But we don’t all formulate new habits at a similar rate. The European Journal of Social Psychology’s 2009 study on how habits are formed suggests that, ‘The time it took participants to reach 95% of their asymptote of automaticity ranged from 18 to 254 days.’ Regardless of how long it takes any one person to formulate a new learned behaviour, it’s the habit-forming repetition that is crucial to one’s development.

When you fold a new working practice into your daily life, be it at home, in the office, or on the plant floor, the sooner it becomes an automatic ritual, the easier it is to maintain.

setters understands the importance of habit-forming techniques and systems integration. This is the shift that HSE coaching has been in desperate need of over the years. When a coach aids integration in the workplace with repetitive site visits and extended coaching sessions, workers are in a superior position to drive real change and achieve zero harm.

The future of HSE training is coaching and integration, not presenting. The last conference I attended, just before Great Britain’s national lockdown, had almost 20 presenters over two days. Many of them made me stop and think at the time and some of those presenters, those who knew what they were doing, paused long enough for the auditorium to consider their words carefully. But as I drove home at the end of Day 2, I could no more recall what those presenters had told me than I could remember what I had for breakfast on June 12th the year before.

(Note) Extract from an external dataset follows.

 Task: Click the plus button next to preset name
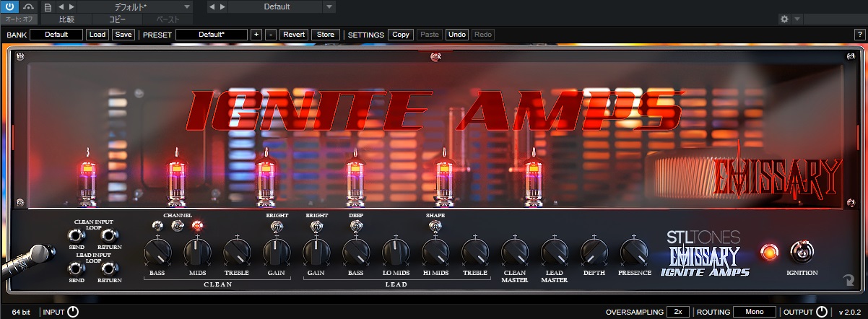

My scribbled notes helped in the coming days, but without somebody reminding me or coaching me at regular intervals, those notes were little more than fractured words on a page.

If a 14-year-old is taught trigonometry on the first day of his two-year GCSE study period, and never returns to it until the day of his exam, what chance does he have of remembering what trigonometry even means, let alone passing that Maths GCSE? He has about as much chance as I did back in 1980-something of winning the heart of that gorgeous brunette who danced on a grubby carpet to the soulful words of Lou Gramm.